- Parent Category: History
- Category: Personal Stories
- Published on Saturday, 01 July 2006 12:16
On November 13, 1950, I was pheasant hunting with friends when suddenly I felt weak. The next day, I developed a fever. That night I could not swallow a drink of water. Doctors immediately transferred me to University Hospital in Iowa City. I knew I was near death and was scared of meeting God in my sins. During the three hour drive to Iowa City, my wife, Jean, read from the Bible about the death of Christ. I saw nothing in it. When we arrived, they put me in an isolation ward. I was alone, and terrified.
Life had been great up to this point. I won awards in school, went to college, married Jean, had four terrific children and managed a flourishing business. Life seemed great, yet I felt something was missing.
Five years before, we went to a gospel meeting. Mr. Oliver Smith explained from the Bible “there is none righteous, no not one,” and that “all have sinned and come short of the glory of God” (Romans 3:10,23. He then explained that the Savior died so all might be saved and know they will be in Heaven (1 John 5:13). However, I let the matter pass.
On November 16, 1950, I thought I would never see my wife again. Desperately, I searched my Bible longing for peace with God. It eluded me. Doctors diagnosed my condition as Bulbar Polio, (affecting the respiratory system, breathing and swallowing). My fever soared to 108 degrees and my respiratory count was eight. Doctors decided to put in a breathing tube in my neck called a tracheotomy.
I tried to escape through a window but was quickly captured and returned. Troubled in soul, I reached for my Bible but the pages were only a blur. Envisioning my obituary in the newspaper, I tossed my Bible away and sighed. “God will just have to send me to hell!” Then suddenly I realized for the first time that when God said He gave His Son, the Lord Jesus Christ, to die for my sins, it must be true (John 3:16). The burden of my sin was gone. I lay back quietly on the bed.
The operation was done using only lemon juice for an anesthetic. Afterward, I was placed in an iron lung for nearly three weeks, with only my head sticking out. Often I was packed in ice to control my fever. I was very ill and could not talk. When I left the hospital on January 10, I weighed only 89 pounds. “By all rules of medical science, you should be dead,” said my doctor. I knew in my heart that God had wrought two miracles; He had saved my life and He had saved my soul. I was very grateful.
I recovered and went back to work. Then, in 1994, problems from polio resurfaced. Several times that year and the next I came very close to dying. Then in 1996, a permanent tracheotomy was put in. Since then, I get all my food and water through a tube in my stomach. I am hooked to a breathing machine at night and talking is difficult. However, the Lord has been gracious. I know that He used polio to make me face the dramatic discovery, that I was a sinner in need of savior. I will always be thankful for this. Life is really great!

**Prompt**
In the personal story, how much did the writer weigh when leaving the hospital? The records are separate material with no connection to the personal story.

Pixel coordinate grounding data
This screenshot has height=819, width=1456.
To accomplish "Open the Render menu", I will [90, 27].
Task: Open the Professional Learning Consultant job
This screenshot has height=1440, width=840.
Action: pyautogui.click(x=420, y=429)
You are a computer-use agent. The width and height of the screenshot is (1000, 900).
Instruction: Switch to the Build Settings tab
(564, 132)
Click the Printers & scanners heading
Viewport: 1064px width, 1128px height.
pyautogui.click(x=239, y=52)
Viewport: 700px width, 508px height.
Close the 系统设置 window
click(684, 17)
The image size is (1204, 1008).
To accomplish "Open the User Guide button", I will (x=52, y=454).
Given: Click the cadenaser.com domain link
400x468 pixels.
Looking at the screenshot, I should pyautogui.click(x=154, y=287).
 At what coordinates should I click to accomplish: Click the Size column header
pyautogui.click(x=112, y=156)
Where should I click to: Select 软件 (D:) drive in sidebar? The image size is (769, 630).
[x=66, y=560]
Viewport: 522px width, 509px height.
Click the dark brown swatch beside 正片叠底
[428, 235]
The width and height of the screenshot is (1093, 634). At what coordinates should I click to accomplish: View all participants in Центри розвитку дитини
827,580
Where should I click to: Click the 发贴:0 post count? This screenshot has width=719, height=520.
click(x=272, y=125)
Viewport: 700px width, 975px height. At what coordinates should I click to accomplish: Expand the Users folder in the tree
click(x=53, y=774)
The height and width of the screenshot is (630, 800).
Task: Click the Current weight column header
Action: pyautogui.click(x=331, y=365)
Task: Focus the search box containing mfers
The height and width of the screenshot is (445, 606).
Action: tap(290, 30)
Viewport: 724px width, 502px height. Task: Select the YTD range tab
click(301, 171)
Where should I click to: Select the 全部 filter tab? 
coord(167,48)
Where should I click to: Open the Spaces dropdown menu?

**Response below**
89 pounds